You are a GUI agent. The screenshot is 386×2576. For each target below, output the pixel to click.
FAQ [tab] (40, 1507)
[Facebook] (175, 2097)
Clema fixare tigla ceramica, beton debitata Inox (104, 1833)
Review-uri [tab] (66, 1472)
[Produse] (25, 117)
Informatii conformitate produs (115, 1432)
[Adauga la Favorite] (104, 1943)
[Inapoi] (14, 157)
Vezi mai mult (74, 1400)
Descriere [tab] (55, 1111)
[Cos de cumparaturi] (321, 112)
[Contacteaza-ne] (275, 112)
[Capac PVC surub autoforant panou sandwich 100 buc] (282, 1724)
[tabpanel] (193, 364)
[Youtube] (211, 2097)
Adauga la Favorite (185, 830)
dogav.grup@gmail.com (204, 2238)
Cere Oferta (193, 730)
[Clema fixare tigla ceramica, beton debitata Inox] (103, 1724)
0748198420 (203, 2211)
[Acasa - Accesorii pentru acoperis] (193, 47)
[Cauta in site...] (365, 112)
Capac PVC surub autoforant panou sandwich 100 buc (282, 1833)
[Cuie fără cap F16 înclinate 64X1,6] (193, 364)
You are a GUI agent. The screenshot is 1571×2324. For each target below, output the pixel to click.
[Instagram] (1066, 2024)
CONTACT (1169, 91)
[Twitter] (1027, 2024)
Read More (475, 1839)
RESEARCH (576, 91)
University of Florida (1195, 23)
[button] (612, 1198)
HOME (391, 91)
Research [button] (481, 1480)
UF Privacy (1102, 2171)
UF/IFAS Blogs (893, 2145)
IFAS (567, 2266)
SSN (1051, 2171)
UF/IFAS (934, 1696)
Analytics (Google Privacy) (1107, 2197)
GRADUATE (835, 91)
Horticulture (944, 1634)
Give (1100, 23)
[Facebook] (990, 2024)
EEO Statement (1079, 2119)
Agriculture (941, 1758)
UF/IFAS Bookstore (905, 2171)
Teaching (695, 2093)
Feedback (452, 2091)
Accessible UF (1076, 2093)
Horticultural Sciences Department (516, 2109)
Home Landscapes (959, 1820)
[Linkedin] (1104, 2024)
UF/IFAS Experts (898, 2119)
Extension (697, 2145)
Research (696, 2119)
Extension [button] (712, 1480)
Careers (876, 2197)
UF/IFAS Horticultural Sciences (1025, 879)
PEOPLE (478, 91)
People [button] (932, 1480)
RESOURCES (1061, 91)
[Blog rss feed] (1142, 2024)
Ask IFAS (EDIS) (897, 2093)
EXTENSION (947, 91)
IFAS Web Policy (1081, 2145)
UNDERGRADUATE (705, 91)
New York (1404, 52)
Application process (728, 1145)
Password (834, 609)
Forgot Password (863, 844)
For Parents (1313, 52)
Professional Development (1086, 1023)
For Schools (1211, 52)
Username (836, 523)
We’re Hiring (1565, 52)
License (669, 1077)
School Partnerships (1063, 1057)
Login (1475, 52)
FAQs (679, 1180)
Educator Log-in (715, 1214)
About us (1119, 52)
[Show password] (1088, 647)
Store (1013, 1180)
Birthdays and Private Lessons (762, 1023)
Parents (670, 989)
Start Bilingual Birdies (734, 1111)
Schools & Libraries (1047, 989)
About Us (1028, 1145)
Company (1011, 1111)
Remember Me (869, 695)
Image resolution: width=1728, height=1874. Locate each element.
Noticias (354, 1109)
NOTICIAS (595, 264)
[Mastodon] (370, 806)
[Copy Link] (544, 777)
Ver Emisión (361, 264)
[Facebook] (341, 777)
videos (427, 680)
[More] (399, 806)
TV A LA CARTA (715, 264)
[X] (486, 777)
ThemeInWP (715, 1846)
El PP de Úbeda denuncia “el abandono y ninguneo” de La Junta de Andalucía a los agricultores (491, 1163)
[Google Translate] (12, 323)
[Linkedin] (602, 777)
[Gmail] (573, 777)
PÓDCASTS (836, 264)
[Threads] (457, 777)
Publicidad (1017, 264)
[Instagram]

+++

● Exercise objective
Retype exactly the lines above, from the one with "Ask IFAS (EDIS) (897, 2093)" through the one with "[Mastodon] (370, 806)", inclusive.

● Completed task
Ask IFAS (EDIS) (897, 2093)
EXTENSION (947, 91)
IFAS Web Policy (1081, 2145)
UNDERGRADUATE (705, 91)
New York (1404, 52)
Application process (728, 1145)
Password (834, 609)
Forgot Password (863, 844)
For Parents (1313, 52)
Professional Development (1086, 1023)
For Schools (1211, 52)
Username (836, 523)
We’re Hiring (1565, 52)
License (669, 1077)
School Partnerships (1063, 1057)
Login (1475, 52)
FAQs (679, 1180)
Educator Log-in (715, 1214)
About us (1119, 52)
[Show password] (1088, 647)
Store (1013, 1180)
Birthdays and Private Lessons (762, 1023)
Parents (670, 989)
Start Bilingual Birdies (734, 1111)
Schools & Libraries (1047, 989)
About Us (1028, 1145)
Company (1011, 1111)
Remember Me (869, 695)
Image resolution: width=1728, height=1874. Locate each element.
Noticias (354, 1109)
NOTICIAS (595, 264)
[Mastodon] (370, 806)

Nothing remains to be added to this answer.